The angular width of the central maximum in a single slit diffraction pattern is 60$$^\circ$$. The width of the slit is 1 $$\mu$$m. The slit is illuminated by monochromatic plane waves. If another slit of the same width is made near it, Young's fringes can be observed on a screen placed at a distance 50 cm from the slits. If the observed fringe width is 1 cm, what is slit separation distance? (i.e., the distance between the centres of each slit.)

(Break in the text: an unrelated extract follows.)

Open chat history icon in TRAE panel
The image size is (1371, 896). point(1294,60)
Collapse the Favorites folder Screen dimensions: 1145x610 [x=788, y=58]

We are told that the angular width of the central maximum in the single-slit diffraction pattern is $$60^\circ$$. By definition, the angular width of the central maximum equals the angle between the first minima on either side of the central bright band. Hence if we denote the angle of the first minimum (on one side) by $$\theta_1$$, we have

$$2\theta_1 = 60^\circ \Longrightarrow \theta_1 = 30^\circ.$$

For a single slit of width $$a$$ illuminated by monochromatic light of wavelength $$\lambda$$, the condition for the first diffraction minimum is stated by the formula

$$a \sin \theta_1 = m\lambda, \quad m = 1.$$

Substituting $$m = 1$$, $$a = 1\;\mu\text{m} = 1 \times 10^{-6}\,\text{m}$$ and $$\theta_1 = 30^\circ$$, we get

$$\lambda = a \sin \theta_1 = 1 \times 10^{-6}\,\text{m}\; \sin 30^\circ = 1 \times 10^{-6}\,\text{m}\; \times \frac12 = 0.5 \times 10^{-6}\,\text{m} = 5 \times 10^{-7}\,\text{m}.$$

Thus the wavelength of the monochromatic light is $$\lambda = 5 \times 10^{-7}\,\text{m} \, (500\;\text{nm}).$$

Now a second identical slit is made, producing Young’s double-slit interference. The distance between the slits is denoted by $$d$$ and the screen is placed at a distance $$D = 50\;\text{cm} = 0.5\;\text{m}$$. In Young’s experiment the fringe width (distance between successive bright or dark fringes) is given by the formula

$$\beta = \frac{\lambda D}{d}.$$

The observed fringe width is $$\beta = 1\;\text{cm} = 0.01\;\text{m}$$. Substituting the known values into the formula, we have

$$0.01 = \frac{(5 \times 10^{-7}) \times 0.5}{d}.$$

First multiply the numerator:

$$(5 \times 10^{-7}) \times 0.5 = 2.5 \times 10^{-7}.$$

Now solve for $$d$$:

$$d = \frac{2.5 \times 10^{-7}}{0.01} = 2.5 \times 10^{-7} \times \frac{1}{10^{-2}} = 2.5 \times 10^{-7} \times 10^{2} = 2.5 \times 10^{-5}\,\text{m}.$$

Convert metres to micrometres (since $$1\;\mu\text{m} = 10^{-6}\,\text{m}$$):

$$d = 2.5 \times 10^{-5}\,\text{m} = \frac{2.5 \times 10^{-5}}{10^{-6}}\;\mu\text{m} = 25\;\mu\text{m}.$$

Hence, the correct answer is Option B.